Data for this task Block Start

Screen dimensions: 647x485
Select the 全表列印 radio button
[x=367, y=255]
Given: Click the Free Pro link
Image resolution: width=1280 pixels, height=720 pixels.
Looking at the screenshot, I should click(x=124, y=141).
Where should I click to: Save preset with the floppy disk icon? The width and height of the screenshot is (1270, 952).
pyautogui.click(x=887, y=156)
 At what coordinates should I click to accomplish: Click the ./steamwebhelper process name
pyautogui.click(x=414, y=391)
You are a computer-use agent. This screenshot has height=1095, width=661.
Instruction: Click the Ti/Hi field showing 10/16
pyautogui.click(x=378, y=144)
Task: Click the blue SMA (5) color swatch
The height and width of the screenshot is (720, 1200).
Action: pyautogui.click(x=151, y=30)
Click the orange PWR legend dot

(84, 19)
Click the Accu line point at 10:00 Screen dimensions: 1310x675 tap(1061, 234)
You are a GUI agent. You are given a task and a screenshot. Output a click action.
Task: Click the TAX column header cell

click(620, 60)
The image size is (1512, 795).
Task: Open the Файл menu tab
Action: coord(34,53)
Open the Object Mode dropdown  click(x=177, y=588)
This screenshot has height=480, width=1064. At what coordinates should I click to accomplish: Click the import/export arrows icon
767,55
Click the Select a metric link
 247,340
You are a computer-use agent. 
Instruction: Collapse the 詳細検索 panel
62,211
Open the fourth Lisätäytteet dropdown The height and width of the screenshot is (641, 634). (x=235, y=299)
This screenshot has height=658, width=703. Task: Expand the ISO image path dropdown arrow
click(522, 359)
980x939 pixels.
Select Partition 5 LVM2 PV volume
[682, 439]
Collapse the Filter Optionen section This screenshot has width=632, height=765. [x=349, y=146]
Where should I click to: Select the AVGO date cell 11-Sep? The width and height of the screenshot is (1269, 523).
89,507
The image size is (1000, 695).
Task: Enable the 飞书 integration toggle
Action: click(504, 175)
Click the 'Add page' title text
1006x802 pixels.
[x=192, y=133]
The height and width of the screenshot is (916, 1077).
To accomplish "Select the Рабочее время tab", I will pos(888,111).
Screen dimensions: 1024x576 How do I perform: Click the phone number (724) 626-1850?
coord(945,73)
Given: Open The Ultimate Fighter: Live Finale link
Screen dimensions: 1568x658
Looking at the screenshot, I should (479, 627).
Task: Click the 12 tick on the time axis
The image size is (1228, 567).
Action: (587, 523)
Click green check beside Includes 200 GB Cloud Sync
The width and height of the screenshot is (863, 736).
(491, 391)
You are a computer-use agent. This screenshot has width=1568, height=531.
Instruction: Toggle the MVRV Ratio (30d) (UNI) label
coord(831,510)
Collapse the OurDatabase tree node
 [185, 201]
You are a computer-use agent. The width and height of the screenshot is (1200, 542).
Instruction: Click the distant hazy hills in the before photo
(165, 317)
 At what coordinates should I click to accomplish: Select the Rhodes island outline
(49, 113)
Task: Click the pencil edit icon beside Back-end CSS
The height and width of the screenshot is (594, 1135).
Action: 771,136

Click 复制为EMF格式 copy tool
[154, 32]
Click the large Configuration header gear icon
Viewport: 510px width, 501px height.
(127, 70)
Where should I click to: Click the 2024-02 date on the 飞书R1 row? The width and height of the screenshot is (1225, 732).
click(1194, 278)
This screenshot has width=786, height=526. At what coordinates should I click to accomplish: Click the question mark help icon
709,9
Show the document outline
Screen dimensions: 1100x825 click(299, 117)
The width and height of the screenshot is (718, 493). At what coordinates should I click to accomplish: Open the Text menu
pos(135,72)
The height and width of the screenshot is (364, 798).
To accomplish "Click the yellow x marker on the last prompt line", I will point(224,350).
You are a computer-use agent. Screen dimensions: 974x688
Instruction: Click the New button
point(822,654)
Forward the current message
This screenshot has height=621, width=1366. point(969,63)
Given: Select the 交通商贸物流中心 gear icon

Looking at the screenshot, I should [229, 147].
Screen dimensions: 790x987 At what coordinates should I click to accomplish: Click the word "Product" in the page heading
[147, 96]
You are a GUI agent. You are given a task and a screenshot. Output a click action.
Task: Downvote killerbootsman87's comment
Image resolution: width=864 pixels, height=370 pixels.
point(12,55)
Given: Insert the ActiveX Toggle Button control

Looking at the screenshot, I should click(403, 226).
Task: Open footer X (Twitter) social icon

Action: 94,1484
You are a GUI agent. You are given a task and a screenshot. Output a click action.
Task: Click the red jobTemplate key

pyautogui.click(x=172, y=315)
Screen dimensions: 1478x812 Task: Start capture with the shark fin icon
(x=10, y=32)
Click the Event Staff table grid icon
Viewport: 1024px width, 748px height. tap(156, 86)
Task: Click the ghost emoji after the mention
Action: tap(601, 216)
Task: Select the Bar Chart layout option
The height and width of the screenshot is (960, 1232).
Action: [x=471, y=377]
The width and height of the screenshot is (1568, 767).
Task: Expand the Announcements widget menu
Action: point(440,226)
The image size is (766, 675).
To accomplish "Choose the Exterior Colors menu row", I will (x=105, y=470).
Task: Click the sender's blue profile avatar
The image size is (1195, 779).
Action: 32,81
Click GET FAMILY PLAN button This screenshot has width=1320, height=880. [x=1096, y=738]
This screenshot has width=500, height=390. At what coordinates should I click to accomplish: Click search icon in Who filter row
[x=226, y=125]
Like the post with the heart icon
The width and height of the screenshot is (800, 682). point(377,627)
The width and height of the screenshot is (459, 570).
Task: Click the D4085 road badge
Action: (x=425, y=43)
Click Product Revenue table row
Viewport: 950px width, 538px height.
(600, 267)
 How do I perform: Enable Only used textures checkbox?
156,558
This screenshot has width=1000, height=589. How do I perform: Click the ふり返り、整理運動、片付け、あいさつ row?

Data for this task Block End

# [Problem requirements]
Every line above that holds the string "will" should be copied into the answer.

# [Output for this task]
To accomplish "Select the Рабочее время tab", I will pos(888,111).
To accomplish "Click the yellow x marker on the last prompt line", I will point(224,350).
To accomplish "Choose the Exterior Colors menu row", I will (x=105, y=470).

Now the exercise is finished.